> **Activities**:
[1] Extract everything in the Robofish article from "The model was" down to "be a problem.".
[2] Write what comes next in the article about the Robofish stickleback model, beginning after its final sentence.

'Robofish' makes friends with biological cousins
By Ben Coxworth
June 30, 2010
Scientists seem to like the idea of robotic fish, and why not? They have all sorts of potential applications including exploration, pollution-detection, communications, or just for quiet contemplation. A team from the University of Leeds, however, have created a robotic fish that can do something no previous effort has laid claim to – fool other fish into thinking it’s one of them.
The computer-controlled replica, dubbed Robofish, is a plaster cast model of a three-spined stickleback fish. It has an acetate tail, and is painted to match the stickleback’s natural coloration. A rigid clear tube runs from its underside to a magnet. When placed in an aquarium, that magnet sits against the bottom glass, and is drawn to a corresponding magnet on the outside of that glass. By moving the outside magnet with an electric motor, the team was able to create the illusion of an independently-swimming fish.
The model was placed in a tank with either single sticklebacks, or groups of ten. In both cases, it was programmed to “swim” along a set path at a speed slightly higher than average, to see if it could coax other fish out of the tank’s refuge area, and into a 90-degree turn. While the researchers initially wondered if Robofish’s lack of stickleback odor would be an issue, it turned out not to be a problem.

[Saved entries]
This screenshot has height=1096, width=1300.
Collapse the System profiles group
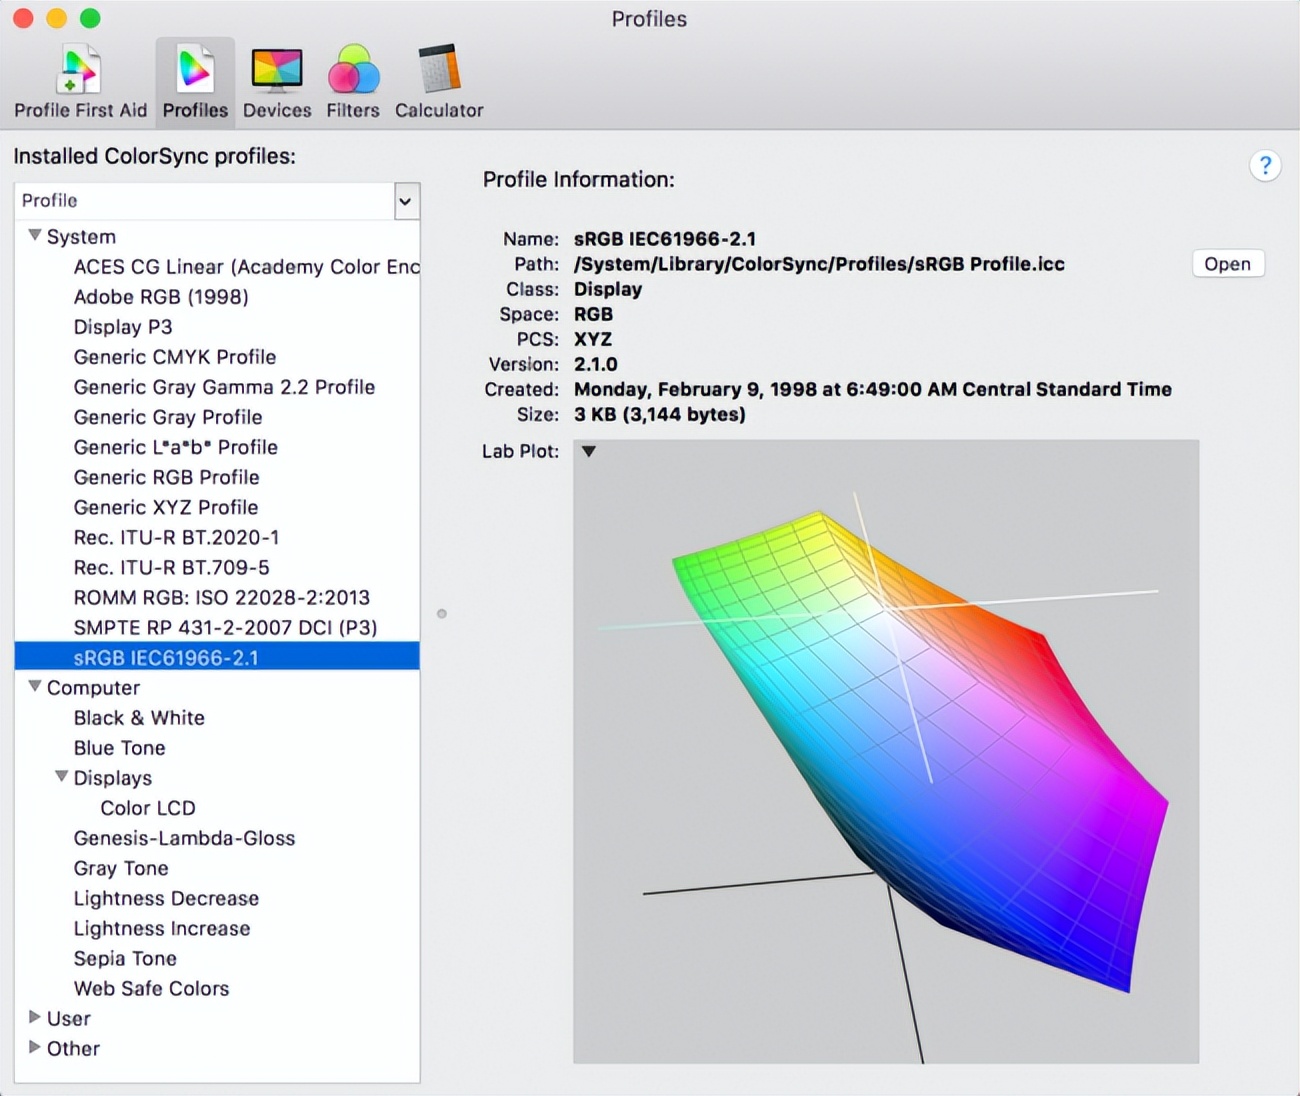[x=35, y=236]
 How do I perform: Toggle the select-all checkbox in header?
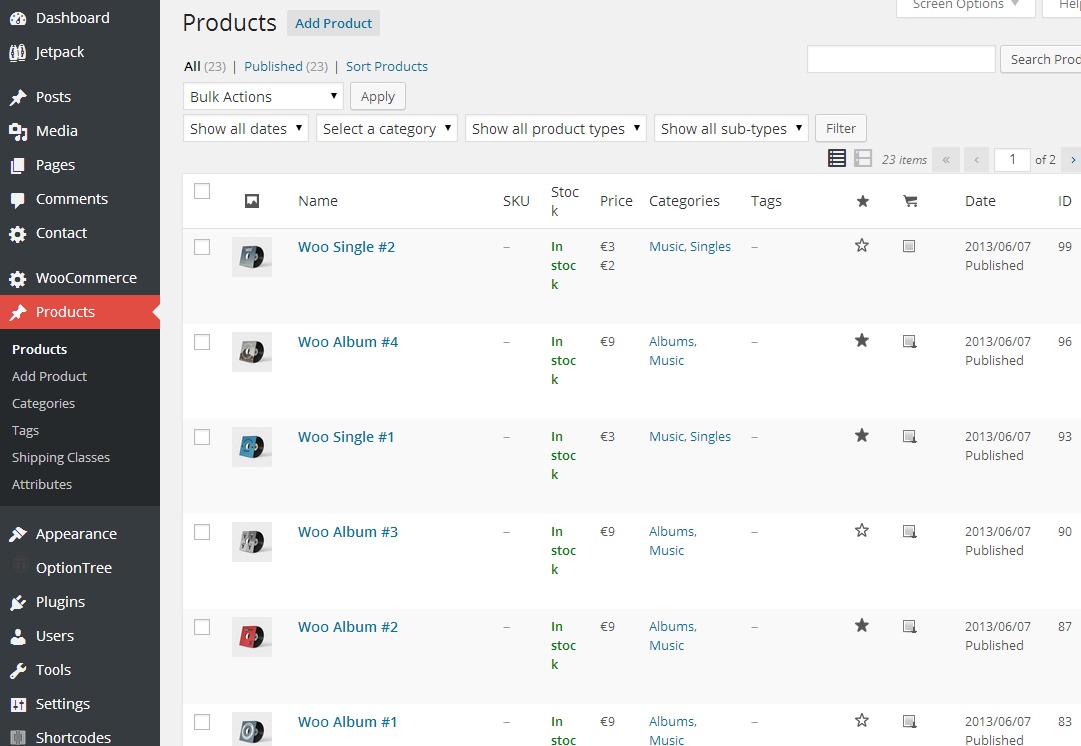click(x=202, y=191)
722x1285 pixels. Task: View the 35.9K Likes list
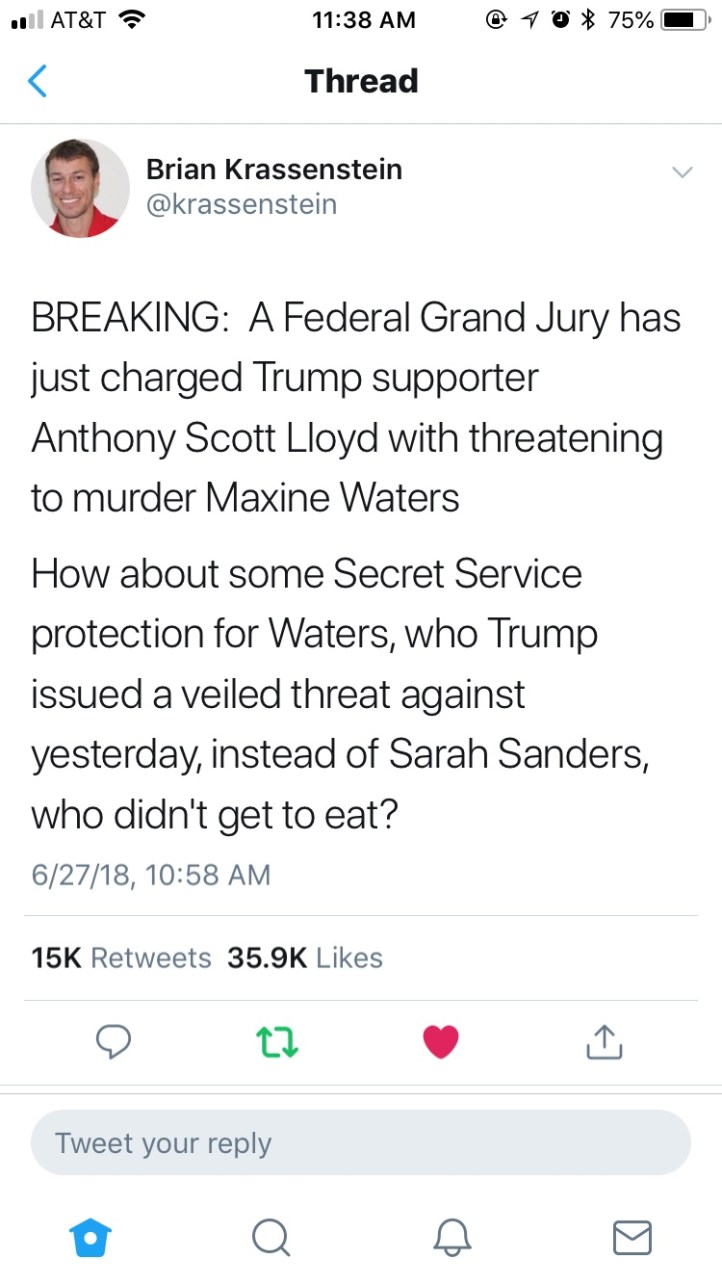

> **Outputs by task**:
[1]
The model was placed in a tank with either single sticklebacks, or groups of ten. In both cases, it was programmed to “swim” along a set path at a speed slightly higher than average, to see if it could coax other fish out of the tank’s refuge area, and into a 90-degree turn. While the researchers initially wondered if Robofish’s lack of stickleback odor would be an issue, it turned out not to be a problem.

[2]
Individual fish followed the model most readily, although even the groups took to it pretty quickly. Interestingly, though, the longer the real fish had been in the tank, the less likely they were to follow their phony leader. "Because Robofish moved faster and without stopping and tended to be at the front or on the edge of the shoal, the other fish saw it as bold and definite in its actions, which encouraged them to follow," said PhD student Jolyon Faria. "The fish were more easily influenced by a bolder member when they were nervous in new surroundings. Once they'd got used to the tank, they moved round quite happily to explore the tank, rather than moving in unison as they did at the start."
It was also noted that the fish closest behind Robofish was always the first one to follow it into the turn, regardless of how close behind it was following. This apparently addresses a long-standing question in the field of group dynamics – is a leader’s effect on a group influenced by how physically-close that leader is to the group? This experiment would seem to indicate not.
The Leeds team believes that knowledge gleaned from robotic fish could be used in the field of freshwater and marine environmental management, to predict migration routes and the effects of human interference. Given Ms. Faria’s observations about the stickleback experiment, however, it looks like they could also teach us something about ourselves.